*Requirement:* When you write the records again, keep every line exactly as it was.

BEGIN Data extract

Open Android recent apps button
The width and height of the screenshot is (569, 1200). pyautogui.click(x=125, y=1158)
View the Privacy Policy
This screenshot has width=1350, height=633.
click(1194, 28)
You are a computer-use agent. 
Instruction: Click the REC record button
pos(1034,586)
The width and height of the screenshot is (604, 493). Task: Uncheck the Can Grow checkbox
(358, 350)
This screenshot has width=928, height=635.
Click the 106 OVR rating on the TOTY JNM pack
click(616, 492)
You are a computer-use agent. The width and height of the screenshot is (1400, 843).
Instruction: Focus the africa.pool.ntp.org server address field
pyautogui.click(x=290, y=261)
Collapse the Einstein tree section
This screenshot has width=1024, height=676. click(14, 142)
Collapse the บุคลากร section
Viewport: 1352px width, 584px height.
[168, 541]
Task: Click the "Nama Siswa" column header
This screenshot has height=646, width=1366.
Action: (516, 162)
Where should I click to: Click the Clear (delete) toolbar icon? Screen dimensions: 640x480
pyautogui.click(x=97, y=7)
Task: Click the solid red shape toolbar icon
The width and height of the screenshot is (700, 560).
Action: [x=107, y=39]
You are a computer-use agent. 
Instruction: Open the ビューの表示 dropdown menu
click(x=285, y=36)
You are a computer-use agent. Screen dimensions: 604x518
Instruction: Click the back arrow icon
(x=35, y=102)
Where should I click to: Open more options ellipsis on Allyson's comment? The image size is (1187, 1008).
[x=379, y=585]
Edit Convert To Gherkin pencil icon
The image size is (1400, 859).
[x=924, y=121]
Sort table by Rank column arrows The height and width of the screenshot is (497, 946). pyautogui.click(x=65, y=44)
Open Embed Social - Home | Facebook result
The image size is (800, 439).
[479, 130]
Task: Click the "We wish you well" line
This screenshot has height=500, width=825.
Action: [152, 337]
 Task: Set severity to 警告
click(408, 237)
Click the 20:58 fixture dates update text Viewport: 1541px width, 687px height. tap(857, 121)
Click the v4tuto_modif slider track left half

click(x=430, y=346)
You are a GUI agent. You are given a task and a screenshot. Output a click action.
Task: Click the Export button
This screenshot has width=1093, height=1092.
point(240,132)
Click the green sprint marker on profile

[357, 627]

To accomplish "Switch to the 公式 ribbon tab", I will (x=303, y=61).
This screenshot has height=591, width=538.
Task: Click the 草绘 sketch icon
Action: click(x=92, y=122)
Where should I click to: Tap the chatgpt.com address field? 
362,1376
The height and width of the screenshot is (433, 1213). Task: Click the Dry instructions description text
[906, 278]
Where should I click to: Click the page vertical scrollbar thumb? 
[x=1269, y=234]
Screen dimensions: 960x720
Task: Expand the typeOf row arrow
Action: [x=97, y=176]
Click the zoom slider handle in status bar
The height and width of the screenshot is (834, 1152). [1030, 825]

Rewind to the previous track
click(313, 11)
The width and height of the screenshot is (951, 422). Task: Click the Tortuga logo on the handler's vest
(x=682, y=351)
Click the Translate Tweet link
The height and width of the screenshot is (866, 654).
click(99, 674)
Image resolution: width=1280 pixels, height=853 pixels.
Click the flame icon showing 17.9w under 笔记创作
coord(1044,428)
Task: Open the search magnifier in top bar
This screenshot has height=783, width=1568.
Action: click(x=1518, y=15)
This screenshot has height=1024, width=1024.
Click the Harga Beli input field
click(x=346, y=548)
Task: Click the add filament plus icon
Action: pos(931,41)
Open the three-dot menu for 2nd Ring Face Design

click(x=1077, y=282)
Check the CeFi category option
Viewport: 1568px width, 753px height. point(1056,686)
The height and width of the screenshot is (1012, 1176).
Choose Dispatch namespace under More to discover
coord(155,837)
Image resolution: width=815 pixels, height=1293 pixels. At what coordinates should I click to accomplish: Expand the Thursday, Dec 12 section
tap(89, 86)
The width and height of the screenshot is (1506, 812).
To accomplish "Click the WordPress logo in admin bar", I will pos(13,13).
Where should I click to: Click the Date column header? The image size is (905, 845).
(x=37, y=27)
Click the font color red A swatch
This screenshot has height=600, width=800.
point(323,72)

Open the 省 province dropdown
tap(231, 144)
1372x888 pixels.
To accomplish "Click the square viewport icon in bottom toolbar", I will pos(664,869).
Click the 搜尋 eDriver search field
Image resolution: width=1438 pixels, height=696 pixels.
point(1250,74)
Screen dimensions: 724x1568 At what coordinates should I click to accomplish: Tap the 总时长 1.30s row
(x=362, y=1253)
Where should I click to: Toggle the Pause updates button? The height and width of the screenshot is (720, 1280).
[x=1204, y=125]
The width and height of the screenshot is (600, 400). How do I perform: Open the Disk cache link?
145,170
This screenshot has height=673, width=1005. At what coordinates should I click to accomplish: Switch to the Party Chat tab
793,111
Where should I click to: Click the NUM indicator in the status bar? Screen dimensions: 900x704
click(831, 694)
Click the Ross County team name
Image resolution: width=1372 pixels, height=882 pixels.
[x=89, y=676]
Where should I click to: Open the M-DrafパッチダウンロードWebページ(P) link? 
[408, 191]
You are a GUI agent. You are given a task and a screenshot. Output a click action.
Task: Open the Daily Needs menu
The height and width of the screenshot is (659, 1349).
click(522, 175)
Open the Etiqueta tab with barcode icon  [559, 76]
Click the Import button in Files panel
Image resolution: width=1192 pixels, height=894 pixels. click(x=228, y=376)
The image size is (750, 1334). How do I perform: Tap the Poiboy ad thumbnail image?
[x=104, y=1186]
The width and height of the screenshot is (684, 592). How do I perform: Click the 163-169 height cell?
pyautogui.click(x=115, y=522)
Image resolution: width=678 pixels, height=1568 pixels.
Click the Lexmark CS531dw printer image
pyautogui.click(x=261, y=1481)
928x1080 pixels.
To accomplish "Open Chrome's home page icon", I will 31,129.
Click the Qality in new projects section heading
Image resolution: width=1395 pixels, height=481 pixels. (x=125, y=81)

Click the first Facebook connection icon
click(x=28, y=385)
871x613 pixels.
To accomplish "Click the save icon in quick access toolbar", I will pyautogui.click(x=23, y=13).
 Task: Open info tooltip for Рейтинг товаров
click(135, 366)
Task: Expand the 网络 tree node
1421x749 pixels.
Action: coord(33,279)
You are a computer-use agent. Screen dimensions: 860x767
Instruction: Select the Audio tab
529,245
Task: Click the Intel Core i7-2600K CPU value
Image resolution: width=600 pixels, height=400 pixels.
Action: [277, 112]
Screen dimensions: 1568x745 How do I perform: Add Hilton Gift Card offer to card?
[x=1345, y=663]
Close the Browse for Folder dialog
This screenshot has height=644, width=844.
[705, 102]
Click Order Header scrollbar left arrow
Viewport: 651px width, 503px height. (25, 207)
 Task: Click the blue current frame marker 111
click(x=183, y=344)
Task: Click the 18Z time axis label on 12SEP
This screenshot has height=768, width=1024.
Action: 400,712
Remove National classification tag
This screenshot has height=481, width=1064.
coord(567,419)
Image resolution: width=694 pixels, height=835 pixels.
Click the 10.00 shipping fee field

END Data extract

*Result:*
Open Android recent apps button
The width and height of the screenshot is (569, 1200). pyautogui.click(x=125, y=1158)
View the Privacy Policy
This screenshot has width=1350, height=633.
click(1194, 28)
You are a computer-use agent. 
Instruction: Click the REC record button
pos(1034,586)
The width and height of the screenshot is (604, 493). Task: Uncheck the Can Grow checkbox
(358, 350)
This screenshot has width=928, height=635.
Click the 106 OVR rating on the TOTY JNM pack
click(616, 492)
You are a computer-use agent. The width and height of the screenshot is (1400, 843).
Instruction: Focus the africa.pool.ntp.org server address field
pyautogui.click(x=290, y=261)
Collapse the Einstein tree section
This screenshot has width=1024, height=676. click(14, 142)
Collapse the บุคลากร section
Viewport: 1352px width, 584px height.
[168, 541]
Task: Click the "Nama Siswa" column header
This screenshot has height=646, width=1366.
Action: (516, 162)
Where should I click to: Click the Clear (delete) toolbar icon? Screen dimensions: 640x480
pyautogui.click(x=97, y=7)
Task: Click the solid red shape toolbar icon
The width and height of the screenshot is (700, 560).
Action: [x=107, y=39]
You are a computer-use agent. 
Instruction: Open the ビューの表示 dropdown menu
click(x=285, y=36)
You are a computer-use agent. Screen dimensions: 604x518
Instruction: Click the back arrow icon
(x=35, y=102)
Where should I click to: Open more options ellipsis on Allyson's comment? The image size is (1187, 1008).
[x=379, y=585]
Edit Convert To Gherkin pencil icon
The image size is (1400, 859).
[x=924, y=121]
Sort table by Rank column arrows The height and width of the screenshot is (497, 946). pyautogui.click(x=65, y=44)
Open Embed Social - Home | Facebook result
The image size is (800, 439).
[479, 130]
Task: Click the "We wish you well" line
This screenshot has height=500, width=825.
Action: [152, 337]
 Task: Set severity to 警告
click(408, 237)
Click the 20:58 fixture dates update text Viewport: 1541px width, 687px height. tap(857, 121)
Click the v4tuto_modif slider track left half

click(x=430, y=346)
You are a GUI agent. You are given a task and a screenshot. Output a click action.
Task: Click the Export button
This screenshot has width=1093, height=1092.
point(240,132)
Click the green sprint marker on profile

[357, 627]

To accomplish "Switch to the 公式 ribbon tab", I will (x=303, y=61).
This screenshot has height=591, width=538.
Task: Click the 草绘 sketch icon
Action: click(x=92, y=122)
Where should I click to: Tap the chatgpt.com address field? 
362,1376
The height and width of the screenshot is (433, 1213). Task: Click the Dry instructions description text
[906, 278]
Where should I click to: Click the page vertical scrollbar thumb? 
[x=1269, y=234]
Screen dimensions: 960x720
Task: Expand the typeOf row arrow
Action: [x=97, y=176]
Click the zoom slider handle in status bar
The height and width of the screenshot is (834, 1152). [1030, 825]

Rewind to the previous track
click(313, 11)
The width and height of the screenshot is (951, 422). Task: Click the Tortuga logo on the handler's vest
(x=682, y=351)
Click the Translate Tweet link
The height and width of the screenshot is (866, 654).
click(99, 674)
Image resolution: width=1280 pixels, height=853 pixels.
Click the flame icon showing 17.9w under 笔记创作
coord(1044,428)
Task: Open the search magnifier in top bar
This screenshot has height=783, width=1568.
Action: click(x=1518, y=15)
This screenshot has height=1024, width=1024.
Click the Harga Beli input field
click(x=346, y=548)
Task: Click the add filament plus icon
Action: pos(931,41)
Open the three-dot menu for 2nd Ring Face Design

click(x=1077, y=282)
Check the CeFi category option
Viewport: 1568px width, 753px height. point(1056,686)
The height and width of the screenshot is (1012, 1176).
Choose Dispatch namespace under More to discover
coord(155,837)
Image resolution: width=815 pixels, height=1293 pixels. At what coordinates should I click to accomplish: Expand the Thursday, Dec 12 section
tap(89, 86)
The width and height of the screenshot is (1506, 812).
To accomplish "Click the WordPress logo in admin bar", I will pos(13,13).
Where should I click to: Click the Date column header? The image size is (905, 845).
(x=37, y=27)
Click the font color red A swatch
This screenshot has height=600, width=800.
point(323,72)

Open the 省 province dropdown
tap(231, 144)
1372x888 pixels.
To accomplish "Click the square viewport icon in bottom toolbar", I will pos(664,869).
Click the 搜尋 eDriver search field
Image resolution: width=1438 pixels, height=696 pixels.
point(1250,74)
Screen dimensions: 724x1568 At what coordinates should I click to accomplish: Tap the 总时长 1.30s row
(x=362, y=1253)
Where should I click to: Toggle the Pause updates button? The height and width of the screenshot is (720, 1280).
[x=1204, y=125]
The width and height of the screenshot is (600, 400). How do I perform: Open the Disk cache link?
145,170
This screenshot has height=673, width=1005. At what coordinates should I click to accomplish: Switch to the Party Chat tab
793,111
Where should I click to: Click the NUM indicator in the status bar? Screen dimensions: 900x704
click(831, 694)
Click the Ross County team name
Image resolution: width=1372 pixels, height=882 pixels.
[x=89, y=676]
Where should I click to: Open the M-DrafパッチダウンロードWebページ(P) link? 
[408, 191]
You are a GUI agent. You are given a task and a screenshot. Output a click action.
Task: Open the Daily Needs menu
The height and width of the screenshot is (659, 1349).
click(522, 175)
Open the Etiqueta tab with barcode icon  [559, 76]
Click the Import button in Files panel
Image resolution: width=1192 pixels, height=894 pixels. click(x=228, y=376)
The image size is (750, 1334). How do I perform: Tap the Poiboy ad thumbnail image?
[x=104, y=1186]
The width and height of the screenshot is (684, 592). How do I perform: Click the 163-169 height cell?
pyautogui.click(x=115, y=522)
Image resolution: width=678 pixels, height=1568 pixels.
Click the Lexmark CS531dw printer image
pyautogui.click(x=261, y=1481)
928x1080 pixels.
To accomplish "Open Chrome's home page icon", I will 31,129.
Click the Qality in new projects section heading
Image resolution: width=1395 pixels, height=481 pixels. (x=125, y=81)

Click the first Facebook connection icon
click(x=28, y=385)
871x613 pixels.
To accomplish "Click the save icon in quick access toolbar", I will pyautogui.click(x=23, y=13).
 Task: Open info tooltip for Рейтинг товаров
click(135, 366)
Task: Expand the 网络 tree node
1421x749 pixels.
Action: coord(33,279)
You are a computer-use agent. Screen dimensions: 860x767
Instruction: Select the Audio tab
529,245
Task: Click the Intel Core i7-2600K CPU value
Image resolution: width=600 pixels, height=400 pixels.
Action: [277, 112]
Screen dimensions: 1568x745 How do I perform: Add Hilton Gift Card offer to card?
[x=1345, y=663]
Close the Browse for Folder dialog
This screenshot has height=644, width=844.
[705, 102]
Click Order Header scrollbar left arrow
Viewport: 651px width, 503px height. (25, 207)
 Task: Click the blue current frame marker 111
click(x=183, y=344)
Task: Click the 18Z time axis label on 12SEP
This screenshot has height=768, width=1024.
Action: 400,712
Remove National classification tag
This screenshot has height=481, width=1064.
coord(567,419)
Image resolution: width=694 pixels, height=835 pixels.
Click the 10.00 shipping fee field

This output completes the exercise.